Kompromiss oder Grexit?: Ein enger Zeitplan für Griechenland

Bis Mittwoch braucht Griechenland Milliarden. Ein Überblick über die wichtigsten Termine, Entscheidungen und Entscheider der kommenden Tage.

Die kommenden Tage sind entscheiden für die Zukunft Griechenlands und der Europäischen Union. Viel Zeit bleibt nicht mehr, sich auf einen gemeinsamen Kompromiss zu einigen.

Samstag, 27. Juni - Finanzminister

Läuft alles nach Plan, dann ist der Grexit am Samstag bereits (vorerst) vom Tisch. In Brüssel werden sich die Finanzminister der Euro-Gruppe treffen – es hängt also unter anderem am griechischen Finanzminister Yanis Varoufakis und seinem deutschen Kollegen Wolfgang Schäuble. Sie sollen ein gemeinsames Papier verabschieden, ein sogenanntes „staff level agreement“, das dann als Basis für den offiziellen Kompromiss genutzt wird. Was simpel klingt, ist schwierig genug. Denn beide Seiten müssen sich auf entscheidende Punkte einigen. Griechenland hatte am Donnerstag sein vorerst letztes Angebot an die Gläubiger vorgelegt. Darin erklärt sich die Syriza-Regierung zum Beispiel bereit, bis 2022 das Rentenalter auf 67 Jahre anzuheben – bisher wollte sie sich dafür drei Jahre länger Zeit lassen. Die Mehrwertsteuererhöhungen hängen nur noch an der Frage, ob Hotels nun bei 23 Prozent oder bei 13 Prozent verbucht werden sollen. Auch hier signalisieren die Gläubiger Verhandlungsbereitschaft. Athen ist außerdem bereit, eine Extrasteuer für die großen griechischen Reedereien einzuführen. Bei anderen Punkten bleibt Regierungschef Alexis Tsipras hart: Er will die Zusatzrenten für die Ärmsten nicht „auslaufen“ lassen, wie der Internationale Währungsfonds (IWF) fordert, sondern „ersetzen“. Die Institutionen kritisieren, dass Griechenland zu stark auf Steuereinnahmen baue, statt auf der Ausgabenseite zu kürzen. Der größte Dissens herrscht bei der Frage der Schuldenumstrukturierung. Sowohl Tsipras als auch Varoufakis betonen, dass sie nur einen „belastbaren“ Kompromiss für ihr Land schließen könnten. Griechenland könne nur mit weniger Schuldenlast wieder wirtschaftlich wachsen. Doch besonders Deutschland und damit Schäuble sind gegen Schuldenerleichterungen. Vorgeschlagen wird den Griechen stattdessen, das jetzige Programm bis November zu verlängern und dann ein drittes Bail-out-Programm mit weiteren Auflagen zu beschließen. Das lehnt Syriza ab.
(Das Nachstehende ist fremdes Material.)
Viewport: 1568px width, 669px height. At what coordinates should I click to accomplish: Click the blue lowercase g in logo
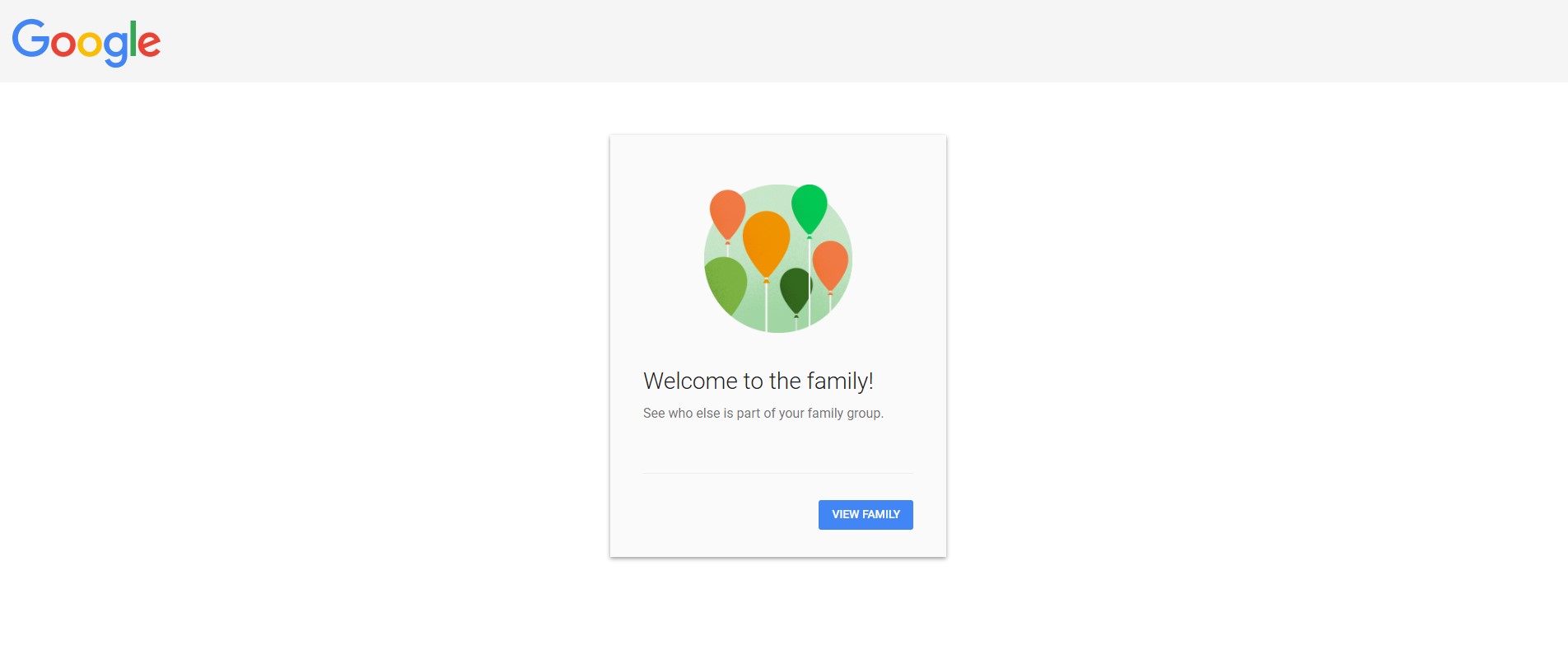116,49
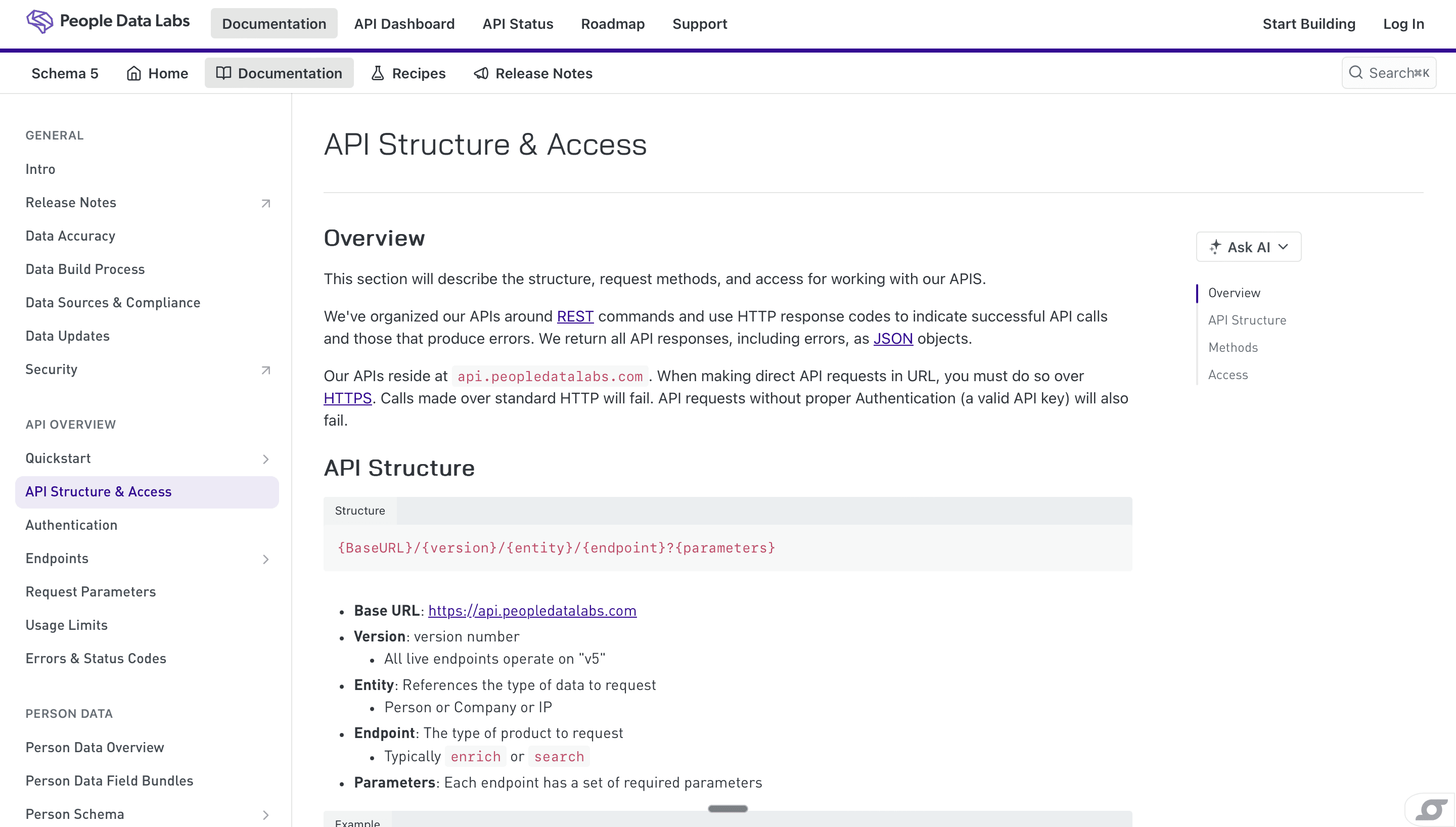Click the search magnifier icon
Viewport: 1456px width, 827px height.
pos(1355,73)
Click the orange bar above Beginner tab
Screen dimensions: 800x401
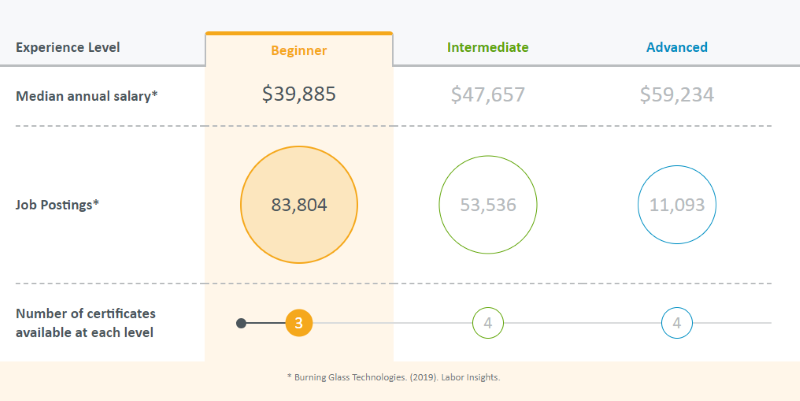point(299,33)
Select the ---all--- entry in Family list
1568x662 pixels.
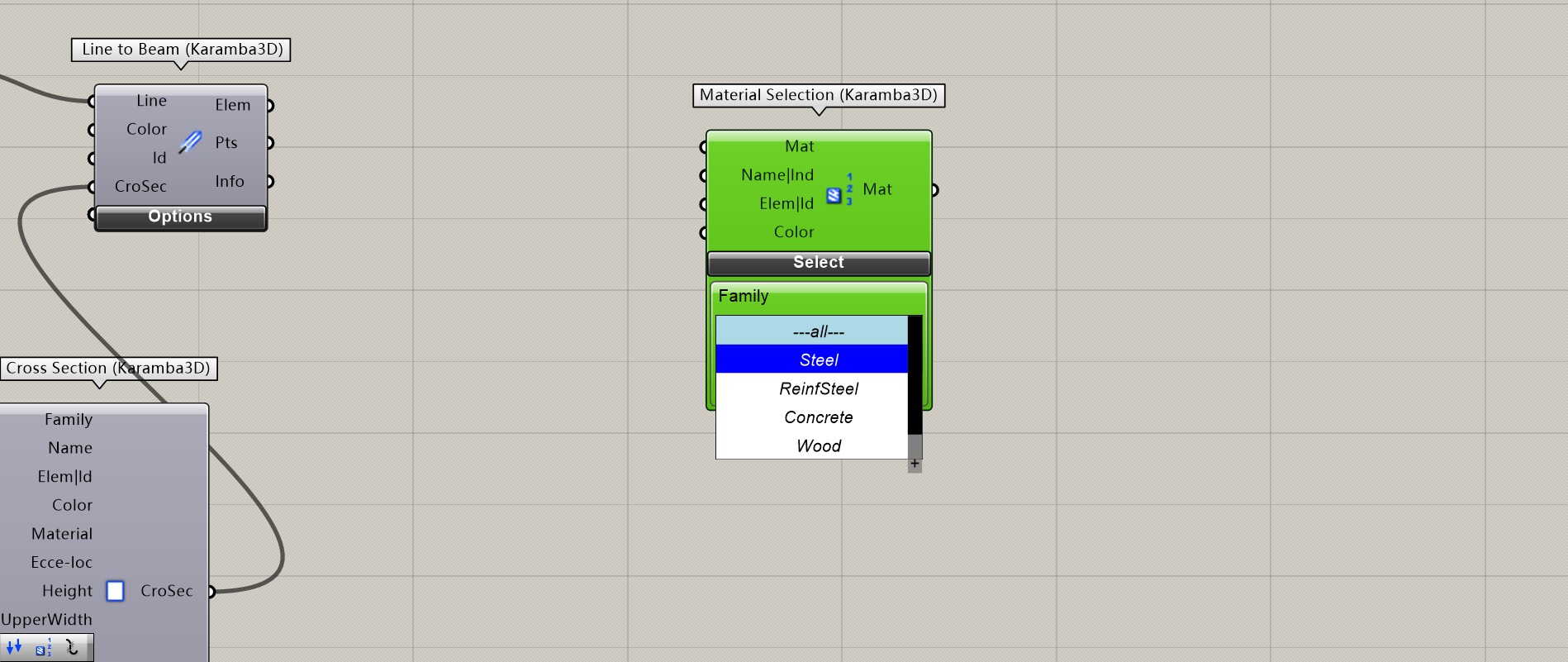point(811,331)
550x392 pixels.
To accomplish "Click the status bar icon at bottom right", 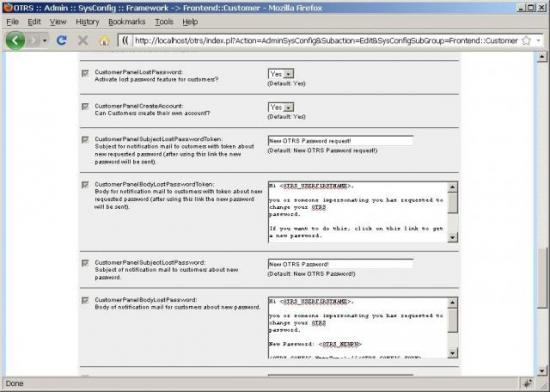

Sonntag, 28. Juni - Parlament in Athen

Am Sonntag soll der – am Samstag von den Finanzministern vereinbarte – Deal dann vom Parlament in Athen abgesegnet werden. Das ergibt sich quasi automatisch aus einem anderen Ultimatum: Bundeskanzlerin Angela Merkel hatte eine Lösung bis zur Börsenöffnung am Montagmorgen angemahnt. Mit dem Beginn der neuen Woche wären auch andere Unannehmlichkeiten verbunden.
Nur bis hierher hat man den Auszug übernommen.